Sebelumnya, personil Komisi VI DPR Mufti Anam mengkritik rencana penggabungan upaya Garuda Indonesia dan Pelita Air. Ia mengatakan Pelita Air menjadi maskapai pilihannya setelah kecewa dengan Garuda.
“Soal Pelita Air nan mau digabungkan dengan Garuda, saya sangat tidak setuju. Ketika terdesak, ketika saya sudah tidak percaya lagi ke Garuda, kemarin saya naik Pelita Air, tepat waktu juga ternyata, luar biasa, bersih, pelayanan oke, makanan oke,” ujarnya dalam rapat berbareng Garuda di Senayan, Senin, 22 September 2025.

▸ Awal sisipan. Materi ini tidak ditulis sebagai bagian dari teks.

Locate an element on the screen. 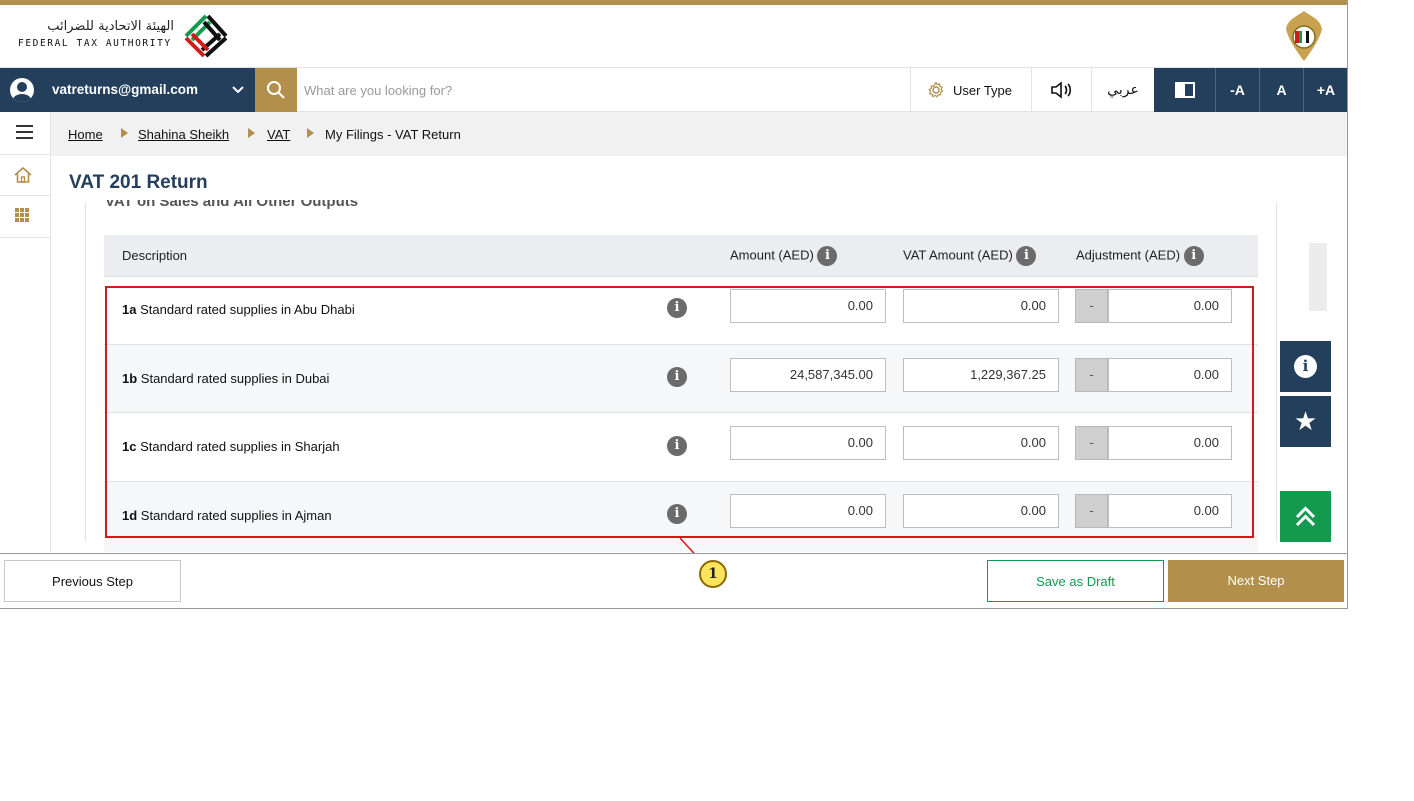  uae-emblem-icon is located at coordinates (1304, 36).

Ia tidak mau manajemen Pelita Air menjadi rusak lantaran digabungkan dengan Garuda Indonesia nan dinilai amburadul. “Saya tidak mau Garuda untuk kemudian membajak Pelita Air nan sudah bagus, jadi maskapai kebanggaan kita, kemudian akhirnya rusak, gara-gara kena virus budaya kerja di Garuda Indonesia nan amburadul,” ujar Mufti.

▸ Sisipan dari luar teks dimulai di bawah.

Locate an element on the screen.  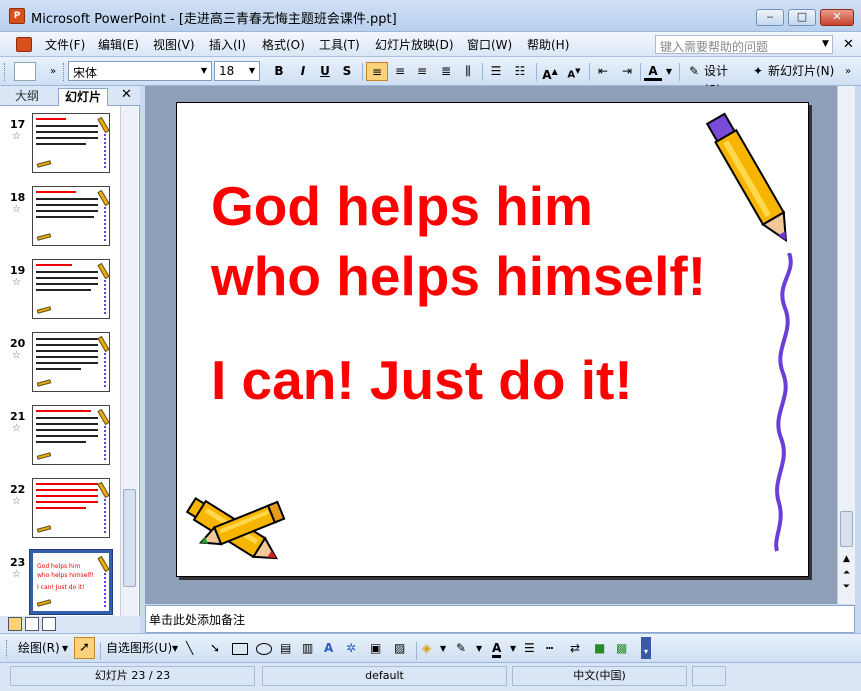
bold-button: B is located at coordinates (279, 72).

Chief Executive Officer (CEO) Badan Pengelola Investasi Danantara Rosan Roeslani sebelumnya mengatakan Danantara tetap mengkaji rencana meger antara maskapai Garuda Indonesia dan Pelita Air. “Intinya kan untuk agar lebih efisien, lebih meningkatkan produktivitas, dan juga mengoptimalkan aset-aset nan ada, baik dari segi jam terbangnya dan part pesawat dan lain-lain. Lagi dievaluasi semua,” kata Rosan di Istana Kepresidenan, Jakarta, Selasa, 16 September 2025.
Menteri BUMN ketika itu, Erick Thohir, mengatakan kementerian bakal mengikuti kebijakan dari Danantara ihwal merger Garuda dan Pelita Air. Ia mengatakan peran Kementerian BUMN hanya memberi persetujuan di akhir proses.
Menurut Erick, proses kajian dan benchmarking rencana merger tersebut bakal dilakukan oleh Danantara. “Kalau kami kan hanya approval ujungnya saja. Proses kajian itu ada di Danantara. Kami prinsipnya mendukung apa nan bakal dilakukan Danantara,” kata Erick Thohir seusai rapat berbareng Komisi VI Dewan Perwakilan Rakyat di Kompleks Parlemen, Jakarta, Senin, 15 September 2025.
Pelita Air merupakan anak upaya dari PT Pertamina (Persero). Rencana merger Pelita Air dengan Garuda Indonesia sebelumnya diungkapkan oleh Direktur Utama Pertamina Simon Aloysius. Ia menyatakan merger ini bagian dari langkah Pertamina konsentrasi mengembangkan bisnisnya dalam sektor minyak, gas, dan daya terbarukan.
“Kami selanjutnya bakal konsentrasi pada core upaya Pertamina. Beberapa upaya bakal kami spin off dan mungkin di bawah koordinasi dari Danantara,” kata Simon saat Rapat Dengar Pendapat berbareng Komisi VI DPR di Kompleks Parlemen, Senayan, Jakarta, Kamis, 11 September 2025.
Adapun Garuda Indonesia membenarkan telah menjajaki merger dengan Pelita Air. Manajemen Garuda Indonesia menganggap merger dua maskapai itu bakal mengoptimalkan beragam kesempatan upaya dan memperkuat ekosistem industri transportasi udara.